The lesbian and gay pirates of the 17th century lived a strangely egalitarian life, with health insurance and even same-sex civil partnerships.

Piracy was a world apart, and one where homosexual couples may have been the norm, not the exception.

So to celebrate Talk Like A Pirate Day (19 September) here’s our queer history of piracy.

‘They never engaged in combat without embracing each other’

Same-sex action and the sea have long gone together.

Captains on navy and merchant ships must have accepted, if not engaged in, gay sex. It may even have been useful to them, reducing tensions and resentment and increasing the bond between men.

But technically it was illegal in many navies. Britain’s Royal Navy punished ‘sodomy’ or ‘buggery’ with lashes and even hanging.
Pirates often recruited their crews from the merchant and military ships they attacked, where sailors would already be having sex with each other.

And piracy offered a release from sexual restrictions alongside society’s other rules. Pirates consciously separated themselves from the rest of society. Some engaged in salt-water baptisms, gave themselves new names or toasted each other with seawater to mark their new life together.

And they embraced the all male world they joined.

One contemporary French historian wrote: ‘They never engaged in combat without embracing each other as a sign of reconciliation. At such times one might see them thumping their chests, as if they wanted to arouse some remorse in their hearts, something they had become scarcely capable of.’

The birth of the gay buccaneers

Most of our modern pirate myths stem from the Golden Age of Piracy, from the 1650s to the 1730s. This period was the inspiration for the Disney Pirates of the Caribbean film franchise.
It was born on the island of Hispaniola (which is nowadays Haiti and the Dominican Republic) in the Caribbean.

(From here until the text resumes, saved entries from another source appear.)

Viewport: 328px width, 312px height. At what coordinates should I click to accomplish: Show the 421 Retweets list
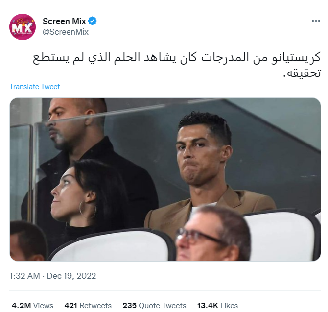88,306
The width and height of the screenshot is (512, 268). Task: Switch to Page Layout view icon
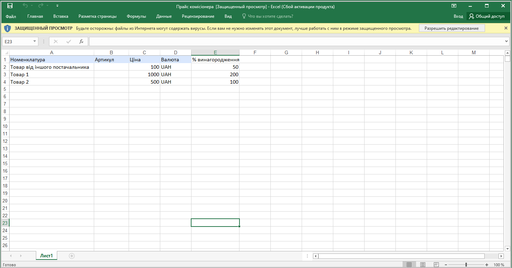(x=422, y=265)
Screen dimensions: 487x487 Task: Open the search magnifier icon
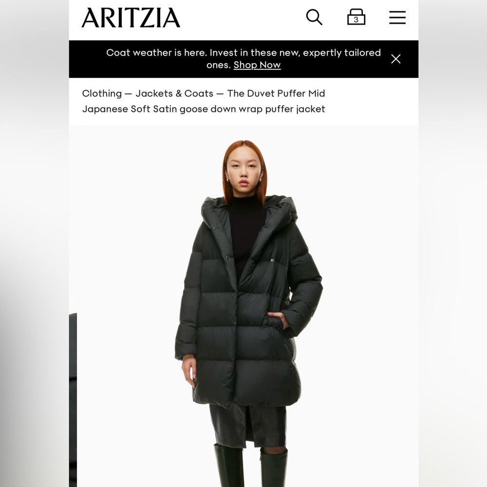point(314,17)

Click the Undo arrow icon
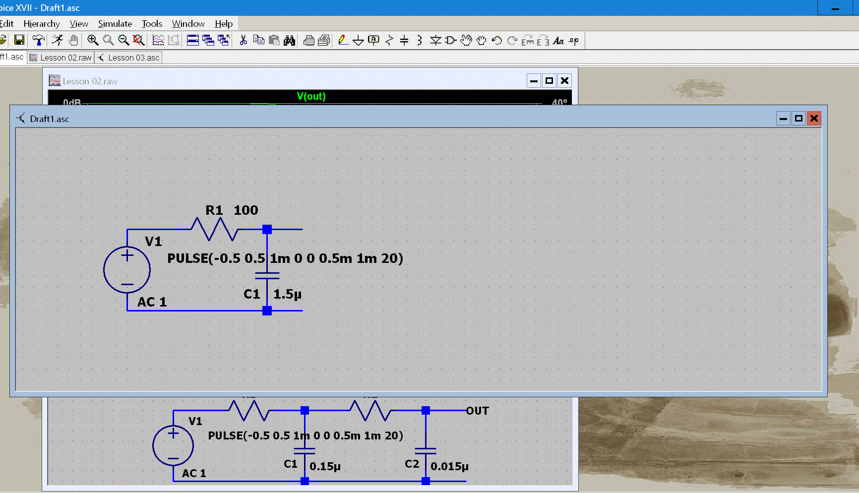(x=496, y=40)
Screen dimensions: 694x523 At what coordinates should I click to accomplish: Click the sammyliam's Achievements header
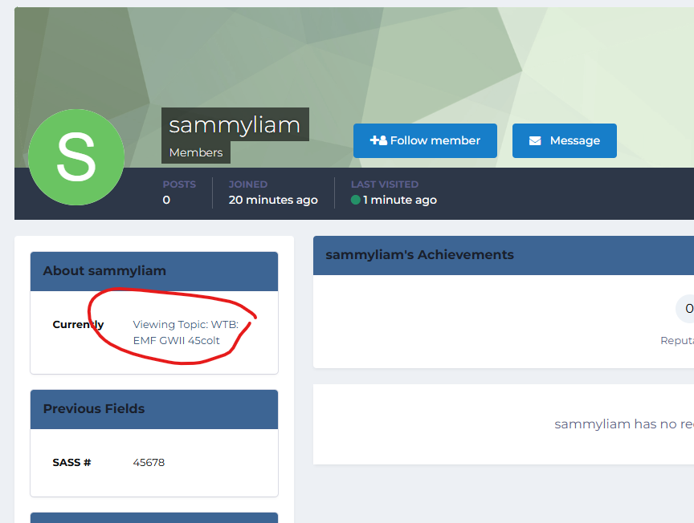419,255
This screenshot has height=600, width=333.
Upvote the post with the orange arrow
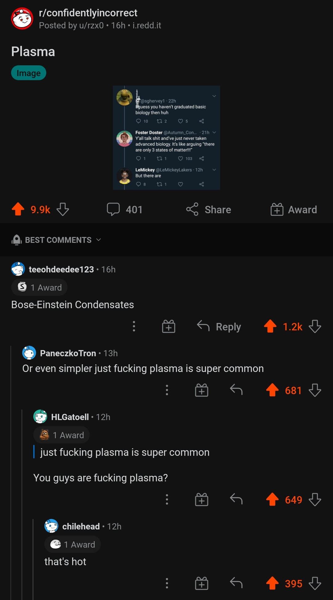click(18, 209)
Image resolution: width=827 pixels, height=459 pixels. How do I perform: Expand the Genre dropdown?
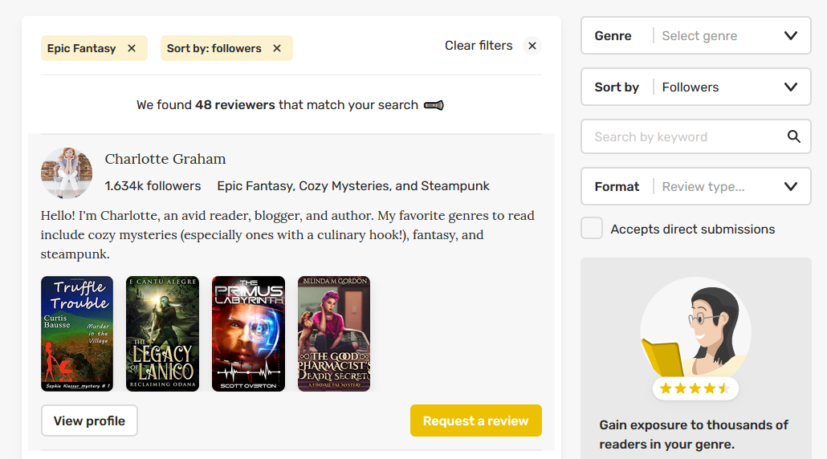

By 1605, Spain had abandoned its colonies in the impoverished north of the island. So runaway slaves, mutinous soldiers and sailors, almost anyone who had a reason to hide, could find safe haven there.

Many of them were protestants, either French Huguenots or English, and therefore fiercely opposed to the Catholic Spanish. Together, they formed a society which they dubbed the Brethren of the Coast.

Initially they hunted pigs and cattle, which they smoked over a wooden barbecue called ‘boucan’. That earned them the name ‘buccaneers’.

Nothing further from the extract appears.